◆ **WORK TO COMPLETE**
Retype every line of the records below without changing anything.

Stored data
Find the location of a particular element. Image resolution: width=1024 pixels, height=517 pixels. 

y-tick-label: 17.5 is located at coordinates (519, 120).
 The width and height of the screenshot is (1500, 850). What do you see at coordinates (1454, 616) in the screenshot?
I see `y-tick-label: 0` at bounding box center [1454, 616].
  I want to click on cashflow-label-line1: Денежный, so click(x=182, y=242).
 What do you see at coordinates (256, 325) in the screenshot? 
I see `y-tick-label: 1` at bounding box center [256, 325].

◆ **WRITTEN REPLY**
Find the location of a particular element. Image resolution: width=1024 pixels, height=517 pixels. 

y-tick-label: 17.5 is located at coordinates (519, 120).
 The width and height of the screenshot is (1500, 850). What do you see at coordinates (1454, 616) in the screenshot?
I see `y-tick-label: 0` at bounding box center [1454, 616].
  I want to click on cashflow-label-line1: Денежный, so click(x=182, y=242).
 What do you see at coordinates (256, 325) in the screenshot? 
I see `y-tick-label: 1` at bounding box center [256, 325].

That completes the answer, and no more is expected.